Councilman James Bruno, who did not seek reelection, said he finds it hard to believe that this year’s budget has not been introduced yet.
“This is one of the longest periods I can remember without the budget being introduced,” he said.
Bruno pointed out that half the budget has already been spent because it is now June.
“At the very least we should introduce the budget. It just tells me it’s a bad budget that the next council will have to deal with. I just can’t buy into these excuses. We know we are getting cuts in state aid and we need to plan for that,” he said.
He said the council was previously told by state officials that they can introduce the budget after May 15.

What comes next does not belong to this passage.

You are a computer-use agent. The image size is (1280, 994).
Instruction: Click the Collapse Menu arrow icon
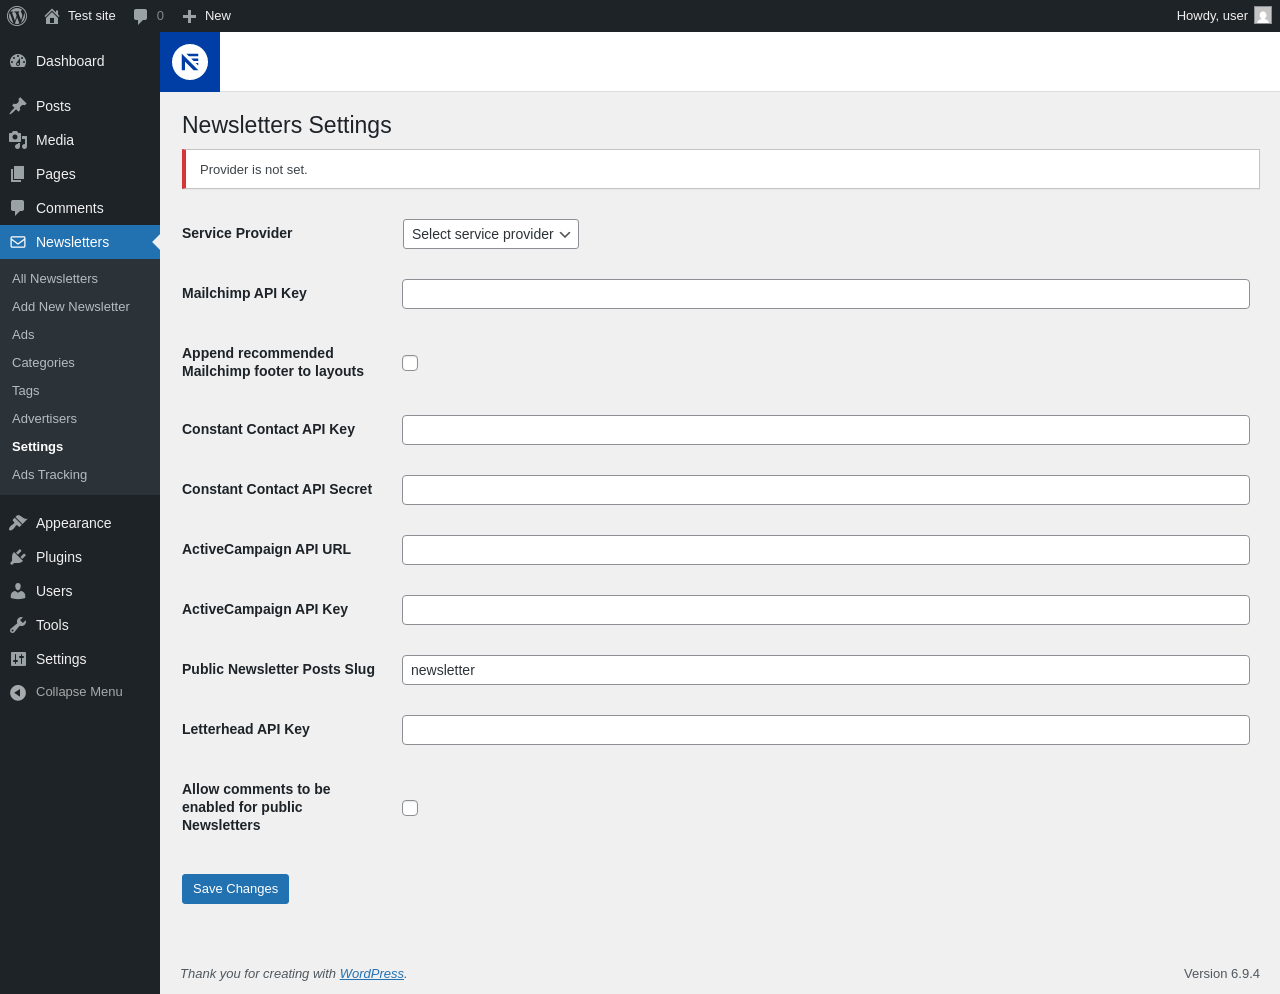click(18, 692)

“And it’s way past May 15 now…and any tax increases are pretty much unknown right now. So, it looks like any revisions will have to be handled by the next council,” Bruno said.
City Manager Terence Reidy said introducing the budget has been delayed partly pending the outcome from the Federal Emergency Management Agency about possible additional funding due to Superstorm Sandy and due to state aid figures.
Reidy said this week that the city recently found out it is not eligible for additional FEMA money but that some funding may still be coming in from Community Development Block Grant money, for which the city has applied for more than $1 million.
He also said that state aid figures have also not been released yet.
“We expect the state to soon tell us what to anticipate in funding when we introduce the budget and what other aid we can expect,” he said.
He said that if the budget is introduced soon then the state will have given the city some guidance on funding figures before then.
John Moor, who was top vote-getter in the recent election, said it looks like the new council will just have to handle the matter.
“It’s unusual but perhaps not unprecedented and we are just going to have to deal with it. The tough part is anticipating what the budget will be,” he said.
Moor said when he and his fellow candidates were campaigning taxes were a big issue among voters.
“A lot of people are worried about the tax situation but, until we see the budget, we are in the same quandary as everybody else and will have to wait and see. We are out of the loop- the same as everybody else. We have to see how bad the gap is going to be and what can be done to correct it,” he said.
Moor said he is concerned that it is not going to be a good budget because of fiscal problems in previous budgets and a $1 million shortfall in last year’s budget due to deferred medical premiums.
The federal Community Disaster Loan Fund called for the city to document and estimate any lost revenues, such as parking fees, by comparing them with last year’s numbers. This estimate will then be submitted to the FEMA for possible reimbursement but the city did not qualify for this program.